# Mit Java ein OpenOffice Dokument erstellen



## MScalli (6. März 2010)

Hi Leutz..

Ich hoffe es kann mir hier irgenwer helfen.

Ich will aus nem Java Programm aus ein OpenOffice Dokument erstellen und diesem eine Anschrift mitgeben.
Diese muss formatiert werden und ich muss sie auch verschieben können(z.B. ein Anschreiben an einen bestimmten
Kunden den ich im Programm auswähle)

Ich habe verschiedene Sachen ausprobiert aber bekomme es einfach net hin.

Eine 'Lösung' poste ich mal.. das Problem ist ich kann die Datei einwandfrei erstellen nur 
Formatieren und und den Text in die richtige Position bringen kann ich nicht.

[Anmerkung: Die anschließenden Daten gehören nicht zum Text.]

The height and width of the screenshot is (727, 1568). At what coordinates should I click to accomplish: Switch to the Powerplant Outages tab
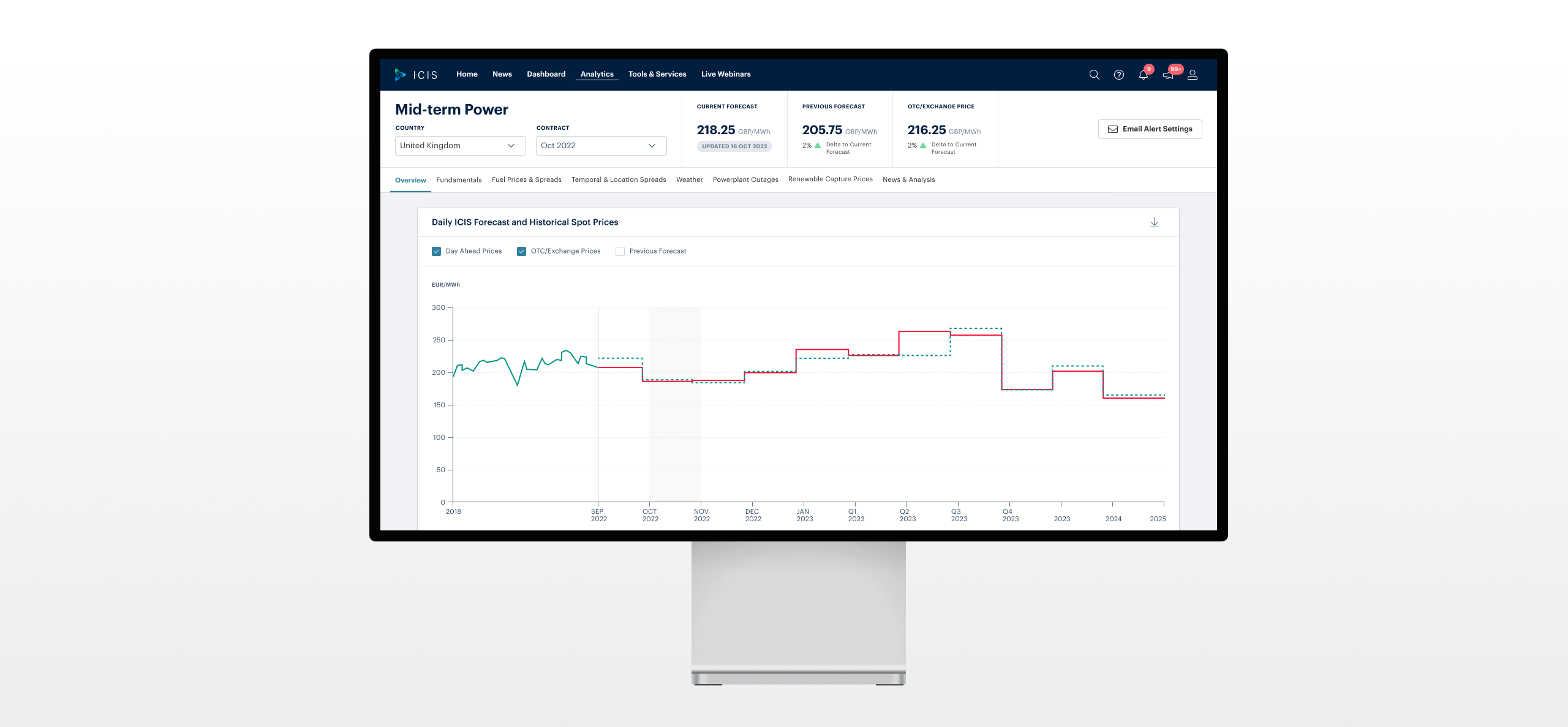[x=745, y=180]
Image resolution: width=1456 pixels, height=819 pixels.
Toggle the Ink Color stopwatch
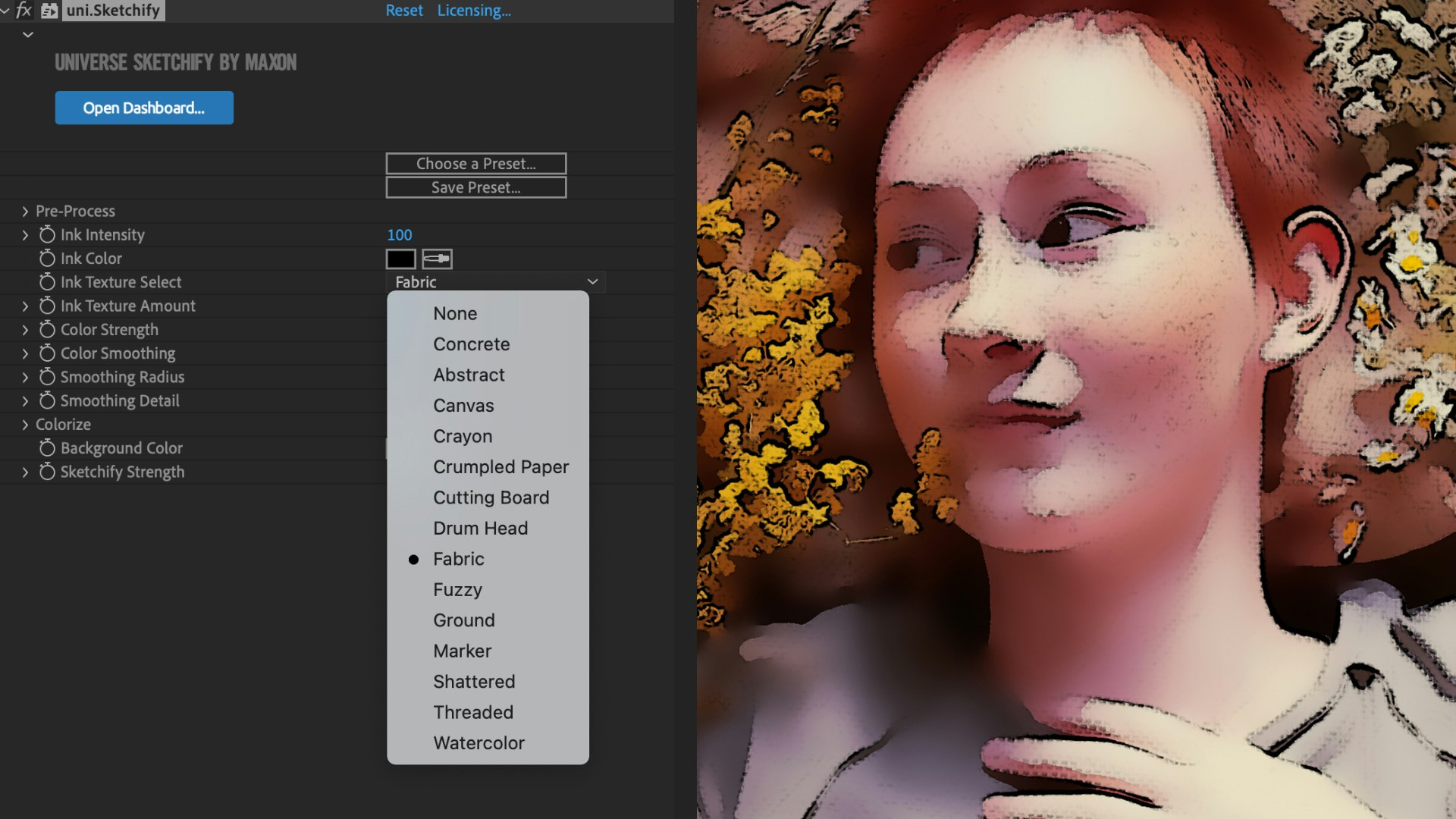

Ich verwende 'odfdom' das ich im Netz gefunden habe

hier mein Quellcode.. 


```
import org.odftoolkit.odfdom.doc.OdfTextDocument;

public class OpenOfficeTest {

	OpenOfficeTest(){
		
		OdfTextDocument outputOdt; 
		
		try { 
			
			outputOdt = OdfTextDocument.newTextDocument(); 
			outputOdt.addText("Max Mustermann"); 
			outputOdt.newParagraph("Musterstr. 1"); 
			outputOdt.newParagraph("12345 München"); 
			outputOdt.newParagraph(); 
			outputOdt.newParagraph("Tel: 555/5555 5555"); 
			outputOdt.save("c:\\Temp\\quick.odt"); 
			
		} catch (Exception e) { 
			System.err.println("Datei konnte nicht erstellt werden."); 
			System.err.println(e.getMessage()); 
		} 
	}
	public static void main(String[] args) { 
		
		new OpenOfficeTest();

	}
}
```

Ich hoffe irgendwer kennt sich da bisschen aus.. Ich such schon ewig.
Eine komplett andere Lösung wär mir auch recht, evtl. mit nem kleinen Beispiel den ich habe mehrere andere
Sachen probiert die ich nicht mal zum laufen bekommen habe!

Gruss

MScalli


----------



## THEJS (9. März 2010)

Hast du's schon mal mit der OpenOffice-API probiert

http://api.openoffice.org/


----------



## THEJS (26. März 2010)

Bitte bescheid geben obs funktioniert und auch wie!
Also obs verstädlich usw ist....würd mich auch interessieren 

greez
THEJS


----------